Anyway, it’s always like that. You do your best to keep to yourself and then, one fine day, you somehow find you’re caught up in something that sweeps you along with it to the bitter end.
In a city smothering under the summer sun and an overdose of la dolce vita, Leo Gazarra spends his time in an alcoholic haze, bouncing between run-down hotels and the homes of his rich and well-educated friends, without whom he would probably starve. At thirty, he’s still drifting: between professions that mean nothing to him, between human relationships both ephemeral and frayed. Everyone he knows wants to graduate, get married, get rich—but not him. He has no ambitions whatsoever. Rather than toil and spin, isn’t it better to submit to the sweet alienation of the Eternal City? Rome, sometimes a cruel and indifferent mistress, sometimes sweet and sublime. There can be no half-measures with her, either she’s the love of your life or you have to leave her.

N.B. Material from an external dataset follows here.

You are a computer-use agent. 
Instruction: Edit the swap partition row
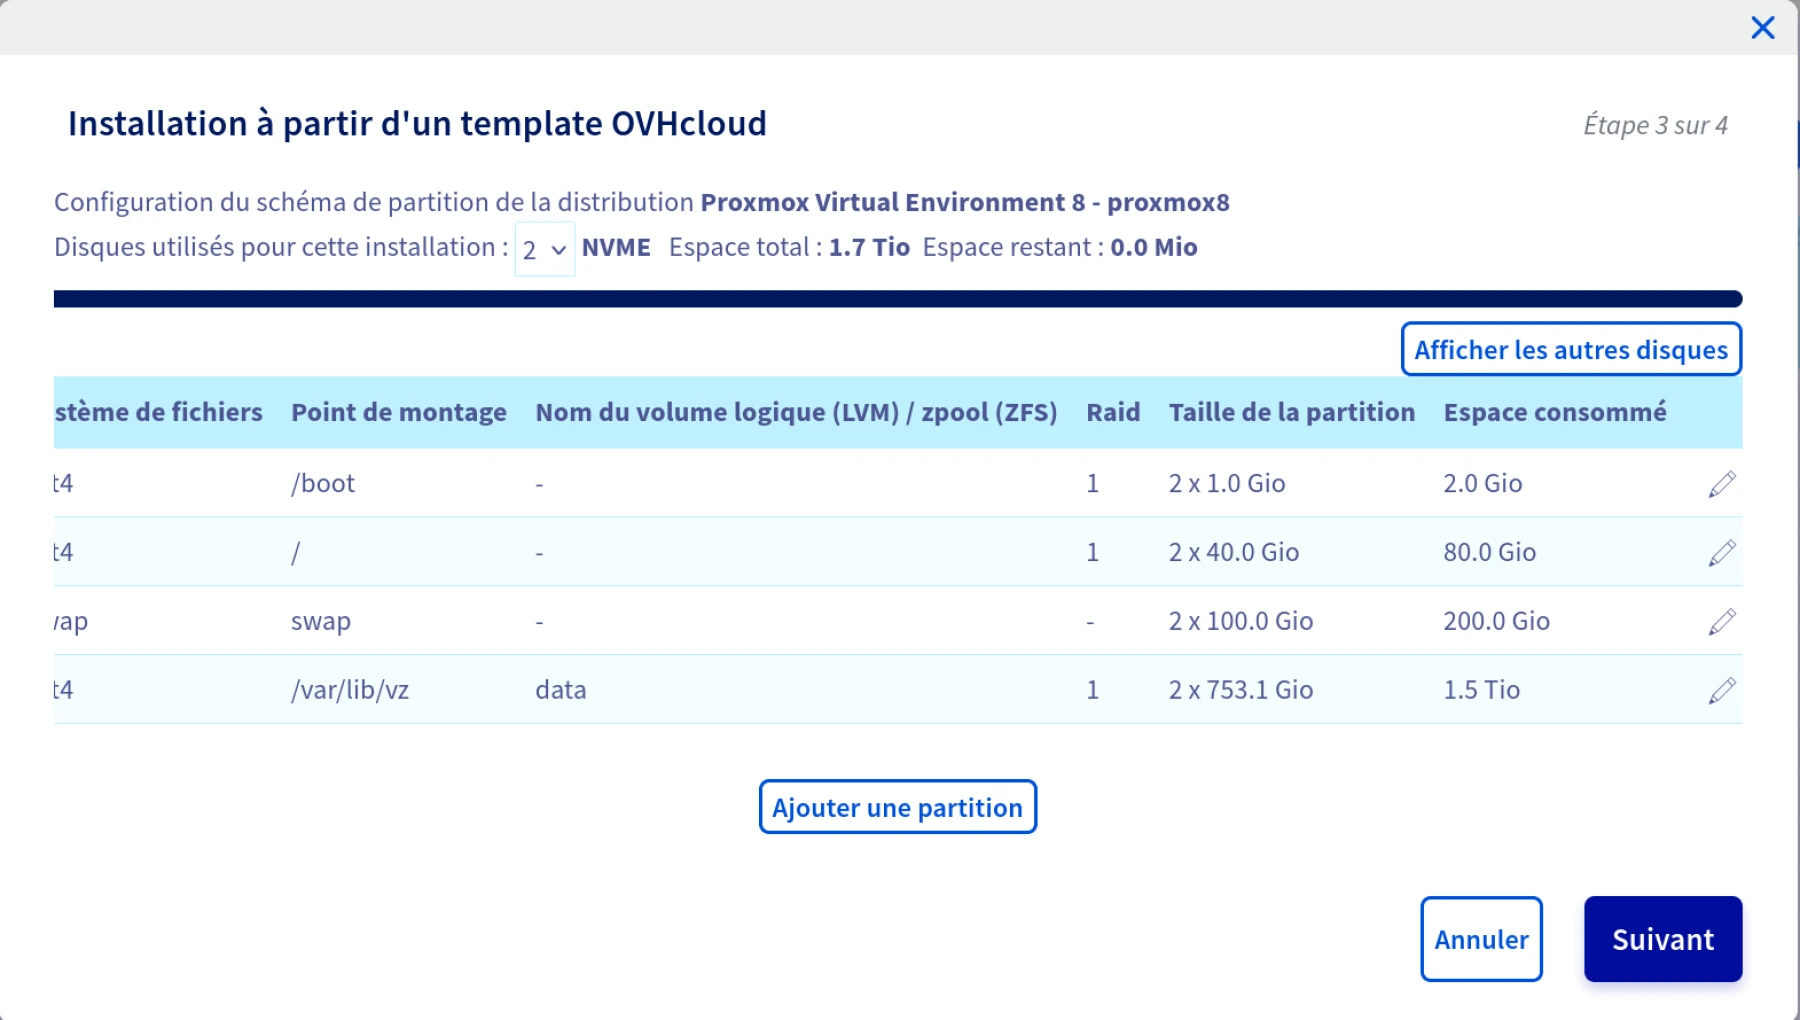(1721, 622)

First discovered by Natalia Ginzburg, Gianfranco Calligarich’s Last Summer in the City is a forgotton classic of Italian literature, of a similar stature to The Great Gatsby or The Catcher in the Rye—and its recent reissue has brought with it comparisons to writers such as Capote, Hemingway, Franzen, and Moravia. Biting, tragic, endlessly quotable, it is at last making its debut in English translation, along with an introduction from longtime fan André Aciman.